Manuel Enriquez Garcia é professor da Faculdade de Economia e Administração da USP

A melhor maneira para analisarmos o tema é por meio de um retrospecto histórico. Quando cursava Economia, ficamos três meses em greve, em 1968. É algo que veio do movimento estudantil de Paris, e acabou coincidindo com duas coisas: os veteranos dizendo que o curso era ruim e não preparava para o mercado de trabalho, e a ditadura militar, que nos tirava toda e qualquer liberdade de expressão.

Comparando com aquela época, há alguns pontos em comum: a falta de perspectiva na maior universidade brasileira para seus alunos, currículos defasados, necessidades de melhorar os professores, um ambiente muito centralizador. À luz do que fizemos naquela ocasião, esse movimento atual é vazio. Os estudantes estão brigando por quê?

Era contra esse cerceamento de liberdade que a Universidade tinha que lutar, naquela época. Havia sempre um coronel de plantão que, por meio de seus “assessores”, tolhia a liberdade de opinião em sala de aula. Quando falávamos que não queríamos a polícia, não era a viatura da polícia. Era a tropa de choque do exército junto com outros órgãos, que vinham aqui com uma função bem definida.

Os manifestantes pedem “fora viatura da polícia, não quero você na minha privacidade”. Mas qual é a sua privacidade? Quais os direitos que você quer ter? É liberdade de pensamento, não de se fazer o que quiser.
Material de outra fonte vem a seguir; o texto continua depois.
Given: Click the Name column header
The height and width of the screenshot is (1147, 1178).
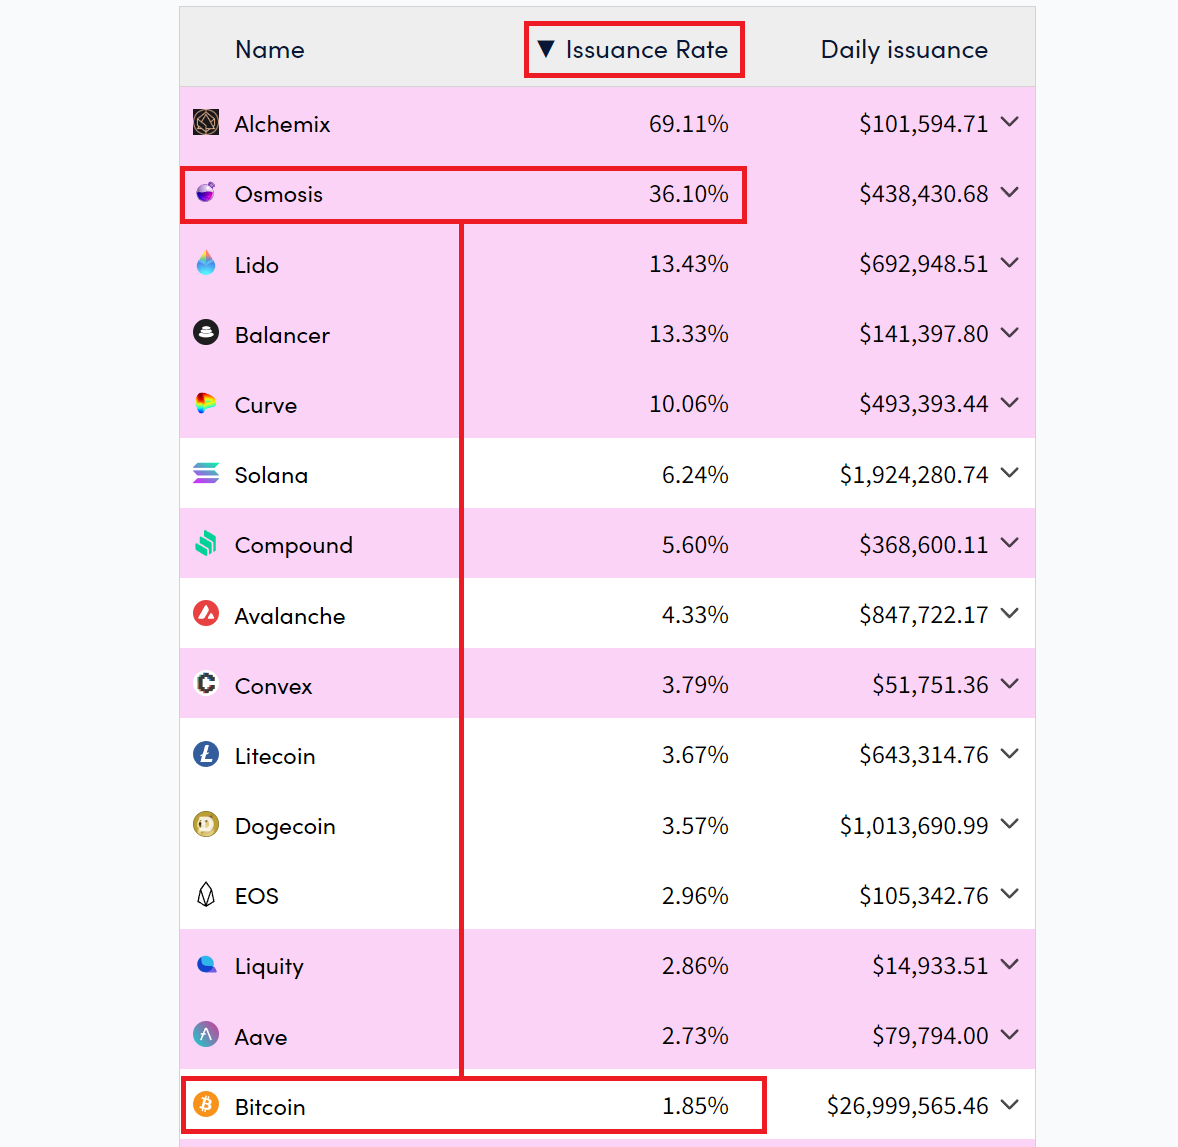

Acho que a viatura é necessária. Na FEA, um aluno foi assassinado. Saí talvez uma hora antes, não sei se cruzei com o assassino. Uma menina da Administração foi violentada. Casos como esse ocorrem aqui dentro, a USP faz parte do Brasil, e a presença da viatura evita crimes.
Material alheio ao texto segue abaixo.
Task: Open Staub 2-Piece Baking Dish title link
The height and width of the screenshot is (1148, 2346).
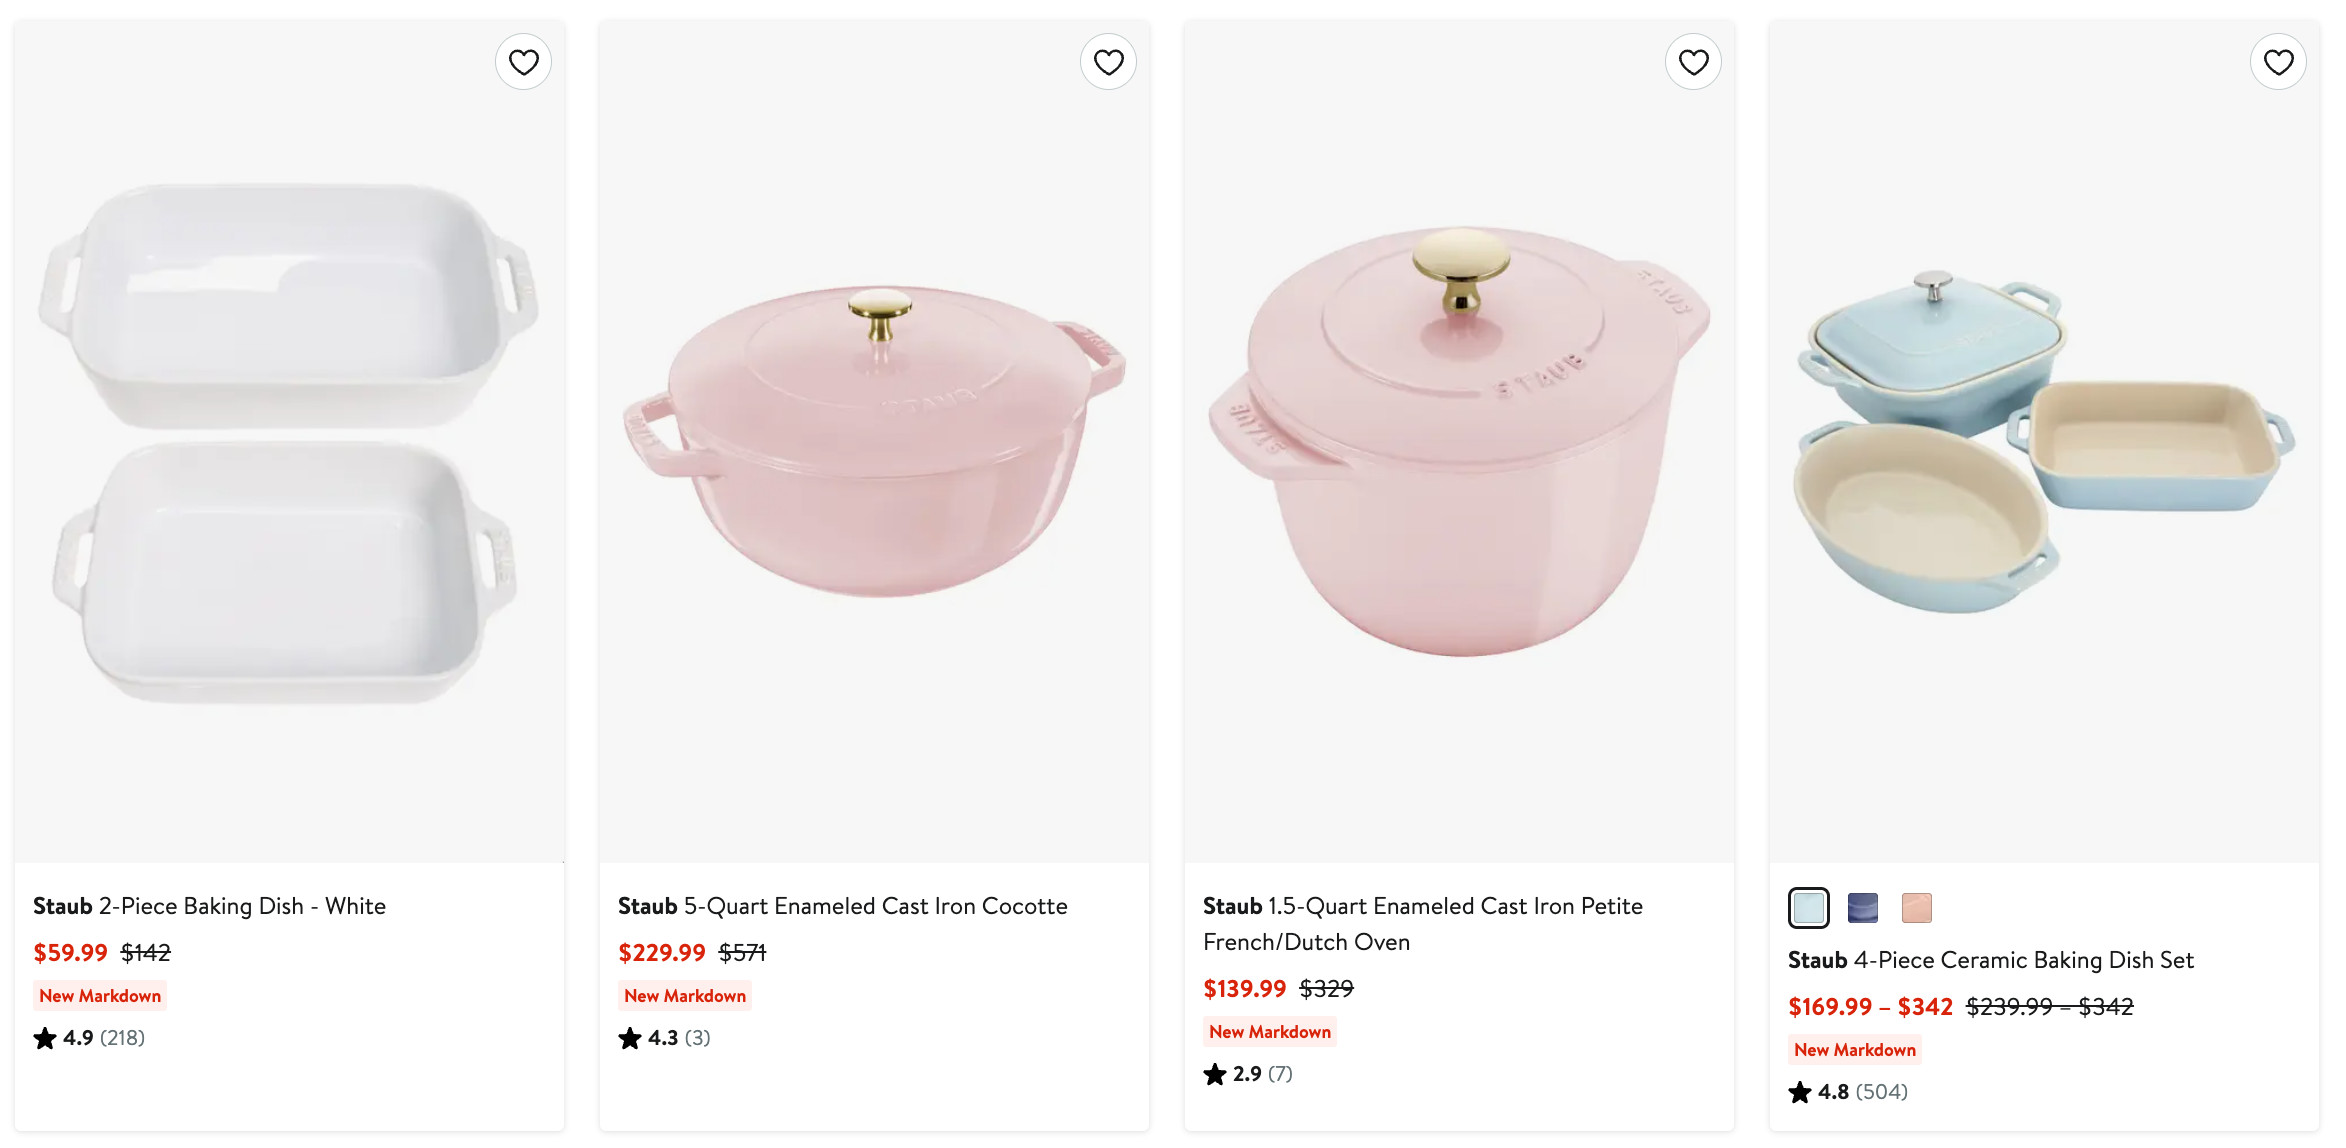Action: click(x=209, y=906)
No caso da invasão da Reitoria [e do pedido de não-punição aos 73 presos], é um pouco diferente. Há um inquérito policial, em que constam acusações de depredação de patrimônio público, e cabe ao Ministério Público (MP) não oferecer a denúncia. Ninguém tem mais condição, do ponto de vista jurídico, de mexer neste inquérito, além do MP e do juiz. A Reitoria não tem qualquer poder decisório. Talvez ao final destes 70 e tantos, três ou quatro sejam indiciados.

Se houve perda patrimonial, o reitor não pode abrir mão [dos processos]. Se não há um culpado, ele é quem terá que pagar. Está gerenciando um bem público, é o responsável perante a lei, precisa evitar assumir as responsabilidades alheias.

A Universidade não tem dinheiro, a Guarda Universitária não tem dinheiro. Vai colocar quantos guardas a mais? Três? Quando você chama a viatura, tem uma. Mas, se for necessário, podem vir mais 40.

Que o aluno pense de forma diferente é uma coisa boa. Seria uma tragédia se os jovens pensassem como eu – embora eu ainda faça ressalvas que não penso tão mal assim. Acredito que, com o passar do tempo, essas feridas vão cicatrizar, e algo mais palpável [no movimento estudantil] vai aparecer.